Wednesday, May 2, 2012: 10:00 AM
Waterbury Ballroom, 2nd fl (Sheraton New Orleans)
Hydrogen Deuterium Exchange mass spectrometry (HDX-MS) stands out as an efficient and high-throughput way to analyze protein dynamics among various platforms. Comprehensive HDX-MS analysis of several cell wall degrading enzymes revealed both new structural determinants for enzyme improvement and novel insights into enzyme structure-function relationship. In particular, we used Trichoderma reesei endo-β-1,4-xylanase (XYN1) as model hemicellulolytic enzyme for HDX-MS analysis, where several regions were identified as stabilized or destabilized upon ligand binding. Further site-directed mutagenesis enabled XYN1 with increased activity, heterologous expression compatibility, and stability.
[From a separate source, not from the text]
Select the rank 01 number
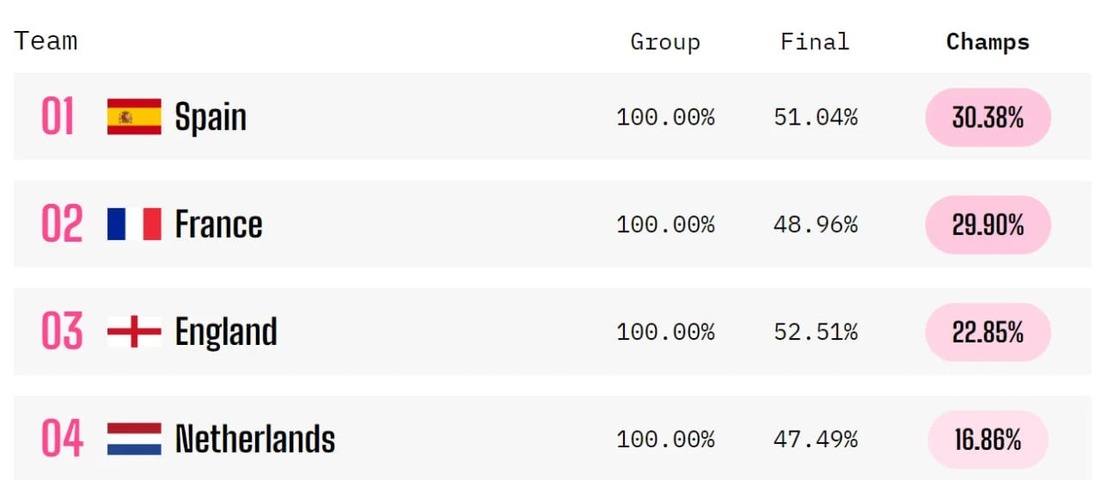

Besides serving as novel enzyme improvement platform, comparative HDX-MS analysis of XYN1 and Aspergillus niger EG1A has uncovered new relationship between catalysis and dynamics. Remarkable differential dynamics were identified for both enzymes although they are structurally highly similar. Compared to EG1A, XYN1 displayed highly intrinsic structure dynamics at both regional and global levels, as revealed by two complementary HDX-MS methods. The current findings have also been confirmed by the molecular simulations of enzyme dynamics at ps and ns levels. The results highlighted that intrinsic dynamics may not always underlie catalysis, and dynamics may have broader roles in substrate specificity and enzyme activity. Domain swapping between both enzymes has been carried out to verify the hypothesis and dissect the new aspects for dynamics-function relationship. Overall, our study highlighted that HDX-MS can serve as a powerful platform for rational design of biocatalysts and mechanistic studies. Novel enzymes with higher activity and better heterologous expression compatibility can be produced using this platform for many biofuel applications including CBP.